PROBLEM REQUIREMENTS: Output should begin at the line holding "Calçado com ESTAMPA DE PATINS (358, 897)" and end at the last line of the entries; print those lines verbatim and no others.

GIVEN INFORMATION:
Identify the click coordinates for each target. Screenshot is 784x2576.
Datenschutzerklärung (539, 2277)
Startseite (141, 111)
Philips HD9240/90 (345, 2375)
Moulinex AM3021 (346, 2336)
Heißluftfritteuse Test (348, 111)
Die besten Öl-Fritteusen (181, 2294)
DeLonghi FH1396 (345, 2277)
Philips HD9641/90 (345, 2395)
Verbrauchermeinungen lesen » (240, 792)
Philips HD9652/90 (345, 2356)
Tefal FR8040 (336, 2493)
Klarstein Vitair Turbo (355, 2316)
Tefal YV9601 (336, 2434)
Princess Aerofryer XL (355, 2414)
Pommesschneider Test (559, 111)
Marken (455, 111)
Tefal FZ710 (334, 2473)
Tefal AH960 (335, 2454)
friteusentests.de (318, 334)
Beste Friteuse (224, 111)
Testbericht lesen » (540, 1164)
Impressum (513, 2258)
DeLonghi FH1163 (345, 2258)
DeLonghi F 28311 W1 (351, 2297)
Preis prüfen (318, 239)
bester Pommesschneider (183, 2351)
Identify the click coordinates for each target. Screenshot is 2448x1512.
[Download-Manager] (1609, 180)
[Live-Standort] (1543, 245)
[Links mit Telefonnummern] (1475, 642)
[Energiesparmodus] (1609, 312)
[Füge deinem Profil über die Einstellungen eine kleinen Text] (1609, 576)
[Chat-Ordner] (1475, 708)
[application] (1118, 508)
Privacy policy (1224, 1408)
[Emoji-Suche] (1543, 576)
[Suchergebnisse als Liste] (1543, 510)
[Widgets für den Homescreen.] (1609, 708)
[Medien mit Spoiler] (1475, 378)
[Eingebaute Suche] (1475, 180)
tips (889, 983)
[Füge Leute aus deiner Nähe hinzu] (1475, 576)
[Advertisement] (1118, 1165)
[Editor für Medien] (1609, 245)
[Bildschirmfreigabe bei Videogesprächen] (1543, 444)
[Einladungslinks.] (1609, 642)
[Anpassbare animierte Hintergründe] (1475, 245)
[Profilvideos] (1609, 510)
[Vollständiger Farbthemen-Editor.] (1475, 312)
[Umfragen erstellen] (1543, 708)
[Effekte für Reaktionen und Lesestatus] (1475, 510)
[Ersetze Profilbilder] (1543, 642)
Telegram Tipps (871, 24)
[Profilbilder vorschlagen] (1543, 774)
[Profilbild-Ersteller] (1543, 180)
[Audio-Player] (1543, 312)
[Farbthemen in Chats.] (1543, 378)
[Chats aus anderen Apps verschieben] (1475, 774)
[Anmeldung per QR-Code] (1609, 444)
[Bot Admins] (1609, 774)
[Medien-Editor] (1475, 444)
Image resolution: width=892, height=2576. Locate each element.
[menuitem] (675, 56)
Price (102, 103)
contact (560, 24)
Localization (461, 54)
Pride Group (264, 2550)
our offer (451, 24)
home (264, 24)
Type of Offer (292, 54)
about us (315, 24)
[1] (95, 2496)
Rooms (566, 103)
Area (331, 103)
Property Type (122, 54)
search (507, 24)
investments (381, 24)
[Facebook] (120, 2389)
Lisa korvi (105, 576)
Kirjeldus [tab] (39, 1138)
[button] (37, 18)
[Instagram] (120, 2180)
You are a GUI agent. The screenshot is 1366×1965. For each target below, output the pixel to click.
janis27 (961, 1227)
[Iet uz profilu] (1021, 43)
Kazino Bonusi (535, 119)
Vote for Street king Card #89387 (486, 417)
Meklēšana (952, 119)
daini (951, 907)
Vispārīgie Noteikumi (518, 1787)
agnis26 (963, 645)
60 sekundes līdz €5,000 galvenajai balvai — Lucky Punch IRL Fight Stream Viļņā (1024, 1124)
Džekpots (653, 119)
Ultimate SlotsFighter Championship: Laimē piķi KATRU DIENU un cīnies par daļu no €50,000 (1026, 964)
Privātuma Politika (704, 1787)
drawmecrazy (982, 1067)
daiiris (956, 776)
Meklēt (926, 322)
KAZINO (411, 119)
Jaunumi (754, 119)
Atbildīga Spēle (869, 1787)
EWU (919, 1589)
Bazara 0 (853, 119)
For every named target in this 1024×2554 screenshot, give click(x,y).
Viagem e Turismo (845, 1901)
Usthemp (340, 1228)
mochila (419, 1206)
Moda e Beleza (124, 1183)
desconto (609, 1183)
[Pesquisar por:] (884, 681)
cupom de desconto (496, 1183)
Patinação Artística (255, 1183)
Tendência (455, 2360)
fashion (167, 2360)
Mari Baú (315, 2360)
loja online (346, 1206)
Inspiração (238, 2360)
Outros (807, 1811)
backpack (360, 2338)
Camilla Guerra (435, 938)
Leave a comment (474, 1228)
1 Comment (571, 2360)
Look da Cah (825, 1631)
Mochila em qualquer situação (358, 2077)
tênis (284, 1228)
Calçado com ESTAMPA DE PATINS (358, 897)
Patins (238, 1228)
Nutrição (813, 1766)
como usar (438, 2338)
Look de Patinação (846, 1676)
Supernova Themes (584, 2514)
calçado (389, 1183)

EXERCISE ANSWER:
Calçado com ESTAMPA DE PATINS (358, 897)
Patins (238, 1228)
Nutrição (813, 1766)
como usar (438, 2338)
Look de Patinação (846, 1676)
Supernova Themes (584, 2514)
calçado (389, 1183)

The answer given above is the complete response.